Records to process Block Start

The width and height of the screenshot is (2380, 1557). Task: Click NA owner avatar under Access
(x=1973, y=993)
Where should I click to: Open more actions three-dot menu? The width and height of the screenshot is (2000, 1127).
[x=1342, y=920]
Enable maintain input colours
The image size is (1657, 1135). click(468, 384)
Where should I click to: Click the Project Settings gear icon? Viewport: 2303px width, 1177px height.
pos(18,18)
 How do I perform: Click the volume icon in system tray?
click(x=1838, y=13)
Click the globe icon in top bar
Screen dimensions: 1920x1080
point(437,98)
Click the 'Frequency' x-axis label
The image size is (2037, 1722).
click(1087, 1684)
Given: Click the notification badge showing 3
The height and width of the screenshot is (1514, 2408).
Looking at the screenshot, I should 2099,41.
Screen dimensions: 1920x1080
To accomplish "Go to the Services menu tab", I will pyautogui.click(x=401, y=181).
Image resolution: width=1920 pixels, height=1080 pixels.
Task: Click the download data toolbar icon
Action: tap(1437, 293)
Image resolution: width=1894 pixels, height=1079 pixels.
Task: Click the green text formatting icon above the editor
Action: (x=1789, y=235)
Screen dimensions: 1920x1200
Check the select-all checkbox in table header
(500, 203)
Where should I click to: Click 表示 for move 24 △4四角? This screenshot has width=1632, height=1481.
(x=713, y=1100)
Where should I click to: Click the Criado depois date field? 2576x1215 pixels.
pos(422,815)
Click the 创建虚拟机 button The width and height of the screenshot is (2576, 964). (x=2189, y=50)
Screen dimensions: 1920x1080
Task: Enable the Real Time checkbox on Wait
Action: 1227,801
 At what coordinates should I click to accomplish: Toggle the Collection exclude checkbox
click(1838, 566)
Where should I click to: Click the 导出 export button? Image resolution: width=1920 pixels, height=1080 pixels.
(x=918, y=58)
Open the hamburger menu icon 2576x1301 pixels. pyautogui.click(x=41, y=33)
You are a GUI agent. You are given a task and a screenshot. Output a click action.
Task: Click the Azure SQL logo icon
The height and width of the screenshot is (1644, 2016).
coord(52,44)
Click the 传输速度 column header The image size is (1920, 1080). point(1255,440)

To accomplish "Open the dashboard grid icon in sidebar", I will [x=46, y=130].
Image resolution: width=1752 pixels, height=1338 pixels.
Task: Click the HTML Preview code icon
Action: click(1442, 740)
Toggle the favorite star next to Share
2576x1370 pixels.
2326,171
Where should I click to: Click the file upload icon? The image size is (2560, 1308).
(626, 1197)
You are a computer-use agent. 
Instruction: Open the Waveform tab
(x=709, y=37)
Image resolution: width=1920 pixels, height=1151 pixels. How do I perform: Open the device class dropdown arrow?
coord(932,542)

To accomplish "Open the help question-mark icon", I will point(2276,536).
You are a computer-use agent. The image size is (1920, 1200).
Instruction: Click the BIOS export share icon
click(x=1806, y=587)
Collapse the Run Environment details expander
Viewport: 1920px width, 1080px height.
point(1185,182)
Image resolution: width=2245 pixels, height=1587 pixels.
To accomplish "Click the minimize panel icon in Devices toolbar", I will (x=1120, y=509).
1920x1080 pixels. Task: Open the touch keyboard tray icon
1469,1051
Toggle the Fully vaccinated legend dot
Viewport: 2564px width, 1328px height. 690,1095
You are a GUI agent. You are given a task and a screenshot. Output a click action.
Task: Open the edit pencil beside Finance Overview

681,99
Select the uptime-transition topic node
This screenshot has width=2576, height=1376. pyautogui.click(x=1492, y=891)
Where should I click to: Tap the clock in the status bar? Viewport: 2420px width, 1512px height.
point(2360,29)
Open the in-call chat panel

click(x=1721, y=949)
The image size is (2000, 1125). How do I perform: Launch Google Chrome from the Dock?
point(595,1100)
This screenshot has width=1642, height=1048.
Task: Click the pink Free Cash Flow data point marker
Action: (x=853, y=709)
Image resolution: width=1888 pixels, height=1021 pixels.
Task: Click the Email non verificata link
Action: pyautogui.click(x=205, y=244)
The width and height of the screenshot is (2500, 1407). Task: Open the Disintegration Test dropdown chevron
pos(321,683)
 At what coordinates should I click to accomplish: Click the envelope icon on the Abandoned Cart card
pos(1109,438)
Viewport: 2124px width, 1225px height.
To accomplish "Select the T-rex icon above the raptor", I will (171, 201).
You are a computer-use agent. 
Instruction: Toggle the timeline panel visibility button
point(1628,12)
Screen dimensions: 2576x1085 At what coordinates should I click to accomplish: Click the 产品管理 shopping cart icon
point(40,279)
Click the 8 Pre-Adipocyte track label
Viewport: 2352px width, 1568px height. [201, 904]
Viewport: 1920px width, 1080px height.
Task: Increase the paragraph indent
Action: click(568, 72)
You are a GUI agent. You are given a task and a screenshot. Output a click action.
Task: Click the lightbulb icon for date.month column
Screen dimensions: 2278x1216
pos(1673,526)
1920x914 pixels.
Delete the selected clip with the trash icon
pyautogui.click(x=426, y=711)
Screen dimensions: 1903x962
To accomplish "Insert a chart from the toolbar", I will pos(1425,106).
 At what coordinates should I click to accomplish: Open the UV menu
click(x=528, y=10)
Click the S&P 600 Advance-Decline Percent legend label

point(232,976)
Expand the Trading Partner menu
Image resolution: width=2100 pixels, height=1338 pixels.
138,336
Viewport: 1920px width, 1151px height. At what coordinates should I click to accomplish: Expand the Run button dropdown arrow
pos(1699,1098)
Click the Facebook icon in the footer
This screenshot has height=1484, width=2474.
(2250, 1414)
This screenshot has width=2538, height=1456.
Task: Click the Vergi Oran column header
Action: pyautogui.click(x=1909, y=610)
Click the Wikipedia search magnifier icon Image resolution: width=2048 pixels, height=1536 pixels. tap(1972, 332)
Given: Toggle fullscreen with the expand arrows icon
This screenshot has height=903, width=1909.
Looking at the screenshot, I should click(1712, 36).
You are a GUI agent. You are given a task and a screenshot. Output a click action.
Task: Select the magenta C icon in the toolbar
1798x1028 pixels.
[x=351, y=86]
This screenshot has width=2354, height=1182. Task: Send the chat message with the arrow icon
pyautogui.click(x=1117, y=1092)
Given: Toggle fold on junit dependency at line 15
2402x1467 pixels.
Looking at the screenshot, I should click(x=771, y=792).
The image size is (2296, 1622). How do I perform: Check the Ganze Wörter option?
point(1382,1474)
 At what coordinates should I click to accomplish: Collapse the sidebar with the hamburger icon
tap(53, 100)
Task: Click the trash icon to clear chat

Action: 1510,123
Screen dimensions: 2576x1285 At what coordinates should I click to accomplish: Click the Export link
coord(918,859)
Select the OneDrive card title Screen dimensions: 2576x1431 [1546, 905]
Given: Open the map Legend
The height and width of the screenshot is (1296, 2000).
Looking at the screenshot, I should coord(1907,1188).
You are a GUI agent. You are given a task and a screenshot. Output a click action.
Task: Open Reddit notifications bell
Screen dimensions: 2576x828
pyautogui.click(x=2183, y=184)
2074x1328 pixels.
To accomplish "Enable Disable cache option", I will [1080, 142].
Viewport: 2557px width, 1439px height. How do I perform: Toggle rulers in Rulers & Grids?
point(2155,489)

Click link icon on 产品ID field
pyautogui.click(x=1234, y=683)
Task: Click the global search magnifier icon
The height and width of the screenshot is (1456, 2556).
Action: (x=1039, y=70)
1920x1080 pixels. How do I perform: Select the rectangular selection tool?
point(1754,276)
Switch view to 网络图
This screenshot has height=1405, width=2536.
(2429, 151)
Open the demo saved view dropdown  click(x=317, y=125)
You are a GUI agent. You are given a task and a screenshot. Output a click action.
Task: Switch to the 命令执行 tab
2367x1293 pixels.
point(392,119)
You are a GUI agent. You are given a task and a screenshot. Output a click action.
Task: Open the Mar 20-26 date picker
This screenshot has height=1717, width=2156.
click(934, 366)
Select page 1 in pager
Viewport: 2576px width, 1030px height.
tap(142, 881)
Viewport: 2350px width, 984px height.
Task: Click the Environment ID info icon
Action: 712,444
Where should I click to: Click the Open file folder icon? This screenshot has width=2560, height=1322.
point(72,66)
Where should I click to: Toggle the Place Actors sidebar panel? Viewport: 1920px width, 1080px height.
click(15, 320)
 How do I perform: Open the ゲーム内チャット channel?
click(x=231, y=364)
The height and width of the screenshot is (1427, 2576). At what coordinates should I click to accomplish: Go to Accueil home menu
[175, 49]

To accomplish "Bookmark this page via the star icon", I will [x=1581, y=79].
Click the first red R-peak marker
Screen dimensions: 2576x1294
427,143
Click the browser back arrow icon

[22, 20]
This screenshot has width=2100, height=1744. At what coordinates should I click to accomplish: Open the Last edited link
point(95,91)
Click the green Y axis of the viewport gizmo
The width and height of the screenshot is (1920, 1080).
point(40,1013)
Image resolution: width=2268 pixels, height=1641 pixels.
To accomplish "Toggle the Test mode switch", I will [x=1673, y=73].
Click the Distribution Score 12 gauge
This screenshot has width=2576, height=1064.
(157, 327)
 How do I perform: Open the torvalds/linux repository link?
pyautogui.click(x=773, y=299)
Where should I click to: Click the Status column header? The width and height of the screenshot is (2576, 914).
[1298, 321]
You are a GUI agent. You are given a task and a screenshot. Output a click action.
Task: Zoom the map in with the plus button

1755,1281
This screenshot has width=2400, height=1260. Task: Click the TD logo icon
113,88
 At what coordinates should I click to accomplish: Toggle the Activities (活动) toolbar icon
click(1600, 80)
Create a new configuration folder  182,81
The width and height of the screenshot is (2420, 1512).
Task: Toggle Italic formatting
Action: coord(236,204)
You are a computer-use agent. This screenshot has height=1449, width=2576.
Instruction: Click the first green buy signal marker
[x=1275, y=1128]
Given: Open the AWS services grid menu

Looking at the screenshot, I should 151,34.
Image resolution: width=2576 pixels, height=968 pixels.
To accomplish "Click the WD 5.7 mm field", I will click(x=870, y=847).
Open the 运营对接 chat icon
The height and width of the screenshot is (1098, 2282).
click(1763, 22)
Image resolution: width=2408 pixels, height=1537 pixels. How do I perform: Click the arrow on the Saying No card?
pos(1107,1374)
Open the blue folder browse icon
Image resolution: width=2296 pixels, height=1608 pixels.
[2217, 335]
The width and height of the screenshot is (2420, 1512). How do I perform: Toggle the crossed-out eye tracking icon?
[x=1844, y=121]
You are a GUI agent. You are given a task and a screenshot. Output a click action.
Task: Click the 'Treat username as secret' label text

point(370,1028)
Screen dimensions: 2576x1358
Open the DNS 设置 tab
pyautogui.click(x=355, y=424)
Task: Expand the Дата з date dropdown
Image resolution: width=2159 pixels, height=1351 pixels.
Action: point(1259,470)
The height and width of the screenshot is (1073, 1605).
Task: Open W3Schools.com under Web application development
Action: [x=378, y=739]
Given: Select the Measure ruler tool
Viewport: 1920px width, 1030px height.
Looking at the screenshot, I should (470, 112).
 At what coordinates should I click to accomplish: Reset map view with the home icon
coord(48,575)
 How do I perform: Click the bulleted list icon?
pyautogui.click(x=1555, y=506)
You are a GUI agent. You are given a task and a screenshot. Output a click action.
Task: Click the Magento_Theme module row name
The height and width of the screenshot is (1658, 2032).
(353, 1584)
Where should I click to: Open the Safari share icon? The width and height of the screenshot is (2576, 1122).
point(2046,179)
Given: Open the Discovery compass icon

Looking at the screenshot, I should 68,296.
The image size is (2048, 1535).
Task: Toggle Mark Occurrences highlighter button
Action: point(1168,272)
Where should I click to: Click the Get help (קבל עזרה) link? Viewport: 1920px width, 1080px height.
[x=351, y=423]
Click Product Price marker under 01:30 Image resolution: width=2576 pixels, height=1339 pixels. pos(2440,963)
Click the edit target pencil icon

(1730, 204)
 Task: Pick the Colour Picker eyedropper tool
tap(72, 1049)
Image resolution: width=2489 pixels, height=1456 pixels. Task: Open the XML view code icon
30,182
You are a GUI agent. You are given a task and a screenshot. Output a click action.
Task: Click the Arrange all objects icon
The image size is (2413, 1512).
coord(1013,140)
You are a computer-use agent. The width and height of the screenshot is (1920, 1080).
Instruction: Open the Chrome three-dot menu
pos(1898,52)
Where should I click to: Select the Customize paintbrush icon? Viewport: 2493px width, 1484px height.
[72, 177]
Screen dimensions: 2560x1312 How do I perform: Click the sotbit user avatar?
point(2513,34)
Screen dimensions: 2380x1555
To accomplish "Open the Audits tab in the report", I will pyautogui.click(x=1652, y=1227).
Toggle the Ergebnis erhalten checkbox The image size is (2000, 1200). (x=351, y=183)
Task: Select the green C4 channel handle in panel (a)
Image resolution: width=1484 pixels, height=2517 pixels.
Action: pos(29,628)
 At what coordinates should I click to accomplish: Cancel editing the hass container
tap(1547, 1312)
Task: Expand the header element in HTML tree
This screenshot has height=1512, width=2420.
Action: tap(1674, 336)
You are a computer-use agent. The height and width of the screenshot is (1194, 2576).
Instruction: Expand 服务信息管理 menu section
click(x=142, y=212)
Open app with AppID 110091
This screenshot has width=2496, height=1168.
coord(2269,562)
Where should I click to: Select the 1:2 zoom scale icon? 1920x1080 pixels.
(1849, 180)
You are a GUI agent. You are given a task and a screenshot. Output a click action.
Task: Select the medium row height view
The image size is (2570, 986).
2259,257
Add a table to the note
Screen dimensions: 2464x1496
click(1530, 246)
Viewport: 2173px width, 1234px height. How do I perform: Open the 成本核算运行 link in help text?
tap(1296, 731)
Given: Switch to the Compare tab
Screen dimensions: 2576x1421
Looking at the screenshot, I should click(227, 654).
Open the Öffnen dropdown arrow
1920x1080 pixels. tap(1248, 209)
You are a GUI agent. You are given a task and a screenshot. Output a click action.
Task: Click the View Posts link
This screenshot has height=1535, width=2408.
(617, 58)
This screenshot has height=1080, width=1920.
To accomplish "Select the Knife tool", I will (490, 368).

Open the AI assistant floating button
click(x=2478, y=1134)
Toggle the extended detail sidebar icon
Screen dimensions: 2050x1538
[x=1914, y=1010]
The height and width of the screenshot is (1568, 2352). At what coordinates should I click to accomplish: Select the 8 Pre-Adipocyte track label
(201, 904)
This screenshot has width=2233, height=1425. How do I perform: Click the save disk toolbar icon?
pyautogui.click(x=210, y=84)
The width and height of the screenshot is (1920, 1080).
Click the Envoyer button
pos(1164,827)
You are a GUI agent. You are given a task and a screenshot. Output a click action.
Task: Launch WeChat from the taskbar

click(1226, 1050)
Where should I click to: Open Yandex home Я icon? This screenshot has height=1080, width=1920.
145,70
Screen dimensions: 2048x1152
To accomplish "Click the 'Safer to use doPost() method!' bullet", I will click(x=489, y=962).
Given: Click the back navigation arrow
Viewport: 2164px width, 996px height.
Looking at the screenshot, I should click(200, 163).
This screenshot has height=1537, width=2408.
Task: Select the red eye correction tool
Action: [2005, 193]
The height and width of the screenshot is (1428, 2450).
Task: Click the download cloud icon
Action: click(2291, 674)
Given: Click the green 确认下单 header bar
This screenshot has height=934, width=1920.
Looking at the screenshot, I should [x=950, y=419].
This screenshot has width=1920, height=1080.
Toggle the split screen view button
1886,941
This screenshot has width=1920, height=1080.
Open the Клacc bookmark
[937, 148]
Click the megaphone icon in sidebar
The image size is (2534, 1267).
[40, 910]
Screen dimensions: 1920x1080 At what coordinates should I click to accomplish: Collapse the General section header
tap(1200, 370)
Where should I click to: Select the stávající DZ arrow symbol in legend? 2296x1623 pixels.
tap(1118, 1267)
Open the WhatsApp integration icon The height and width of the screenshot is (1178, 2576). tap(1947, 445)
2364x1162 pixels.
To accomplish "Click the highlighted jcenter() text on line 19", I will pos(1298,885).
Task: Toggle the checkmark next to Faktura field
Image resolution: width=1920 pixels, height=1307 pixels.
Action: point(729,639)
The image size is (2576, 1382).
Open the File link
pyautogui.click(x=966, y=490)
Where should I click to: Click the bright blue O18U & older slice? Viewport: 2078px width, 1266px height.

Records to process Block End

Using the data above, repeat exactly the lines that begin at the line with "Image resolution: width=2408" and end at the line with "Task: Click the Arrange all objects icon", both ends included.

**Task response:**
Image resolution: width=2408 pixels, height=1537 pixels. How do I perform: Click the arrow on the Saying No card?
pos(1107,1374)
Open the blue folder browse icon
Image resolution: width=2296 pixels, height=1608 pixels.
[2217, 335]
The width and height of the screenshot is (2420, 1512). How do I perform: Toggle the crossed-out eye tracking icon?
[x=1844, y=121]
You are a GUI agent. You are given a task and a screenshot. Output a click action.
Task: Click the 'Treat username as secret' label text

point(370,1028)
Screen dimensions: 2576x1358
Open the DNS 设置 tab
pyautogui.click(x=355, y=424)
Task: Expand the Дата з date dropdown
Image resolution: width=2159 pixels, height=1351 pixels.
Action: point(1259,470)
The height and width of the screenshot is (1073, 1605).
Task: Open W3Schools.com under Web application development
Action: [x=378, y=739]
Given: Select the Measure ruler tool
Viewport: 1920px width, 1030px height.
Looking at the screenshot, I should (470, 112).
 At what coordinates should I click to accomplish: Reset map view with the home icon
coord(48,575)
 How do I perform: Click the bulleted list icon?
pyautogui.click(x=1555, y=506)
You are a GUI agent. You are given a task and a screenshot. Output a click action.
Task: Click the Magento_Theme module row name
The height and width of the screenshot is (1658, 2032).
(353, 1584)
Where should I click to: Open the Safari share icon? The width and height of the screenshot is (2576, 1122).
point(2046,179)
Given: Open the Discovery compass icon

Looking at the screenshot, I should 68,296.
The image size is (2048, 1535).
Task: Toggle Mark Occurrences highlighter button
Action: point(1168,272)
Where should I click to: Click the Get help (קבל עזרה) link? Viewport: 1920px width, 1080px height.
[x=351, y=423]
Click Product Price marker under 01:30 Image resolution: width=2576 pixels, height=1339 pixels. pos(2440,963)
Click the edit target pencil icon

(1730, 204)
 Task: Pick the Colour Picker eyedropper tool
tap(72, 1049)
Image resolution: width=2489 pixels, height=1456 pixels. Task: Open the XML view code icon
30,182
You are a GUI agent. You are given a task and a screenshot. Output a click action.
Task: Click the Arrange all objects icon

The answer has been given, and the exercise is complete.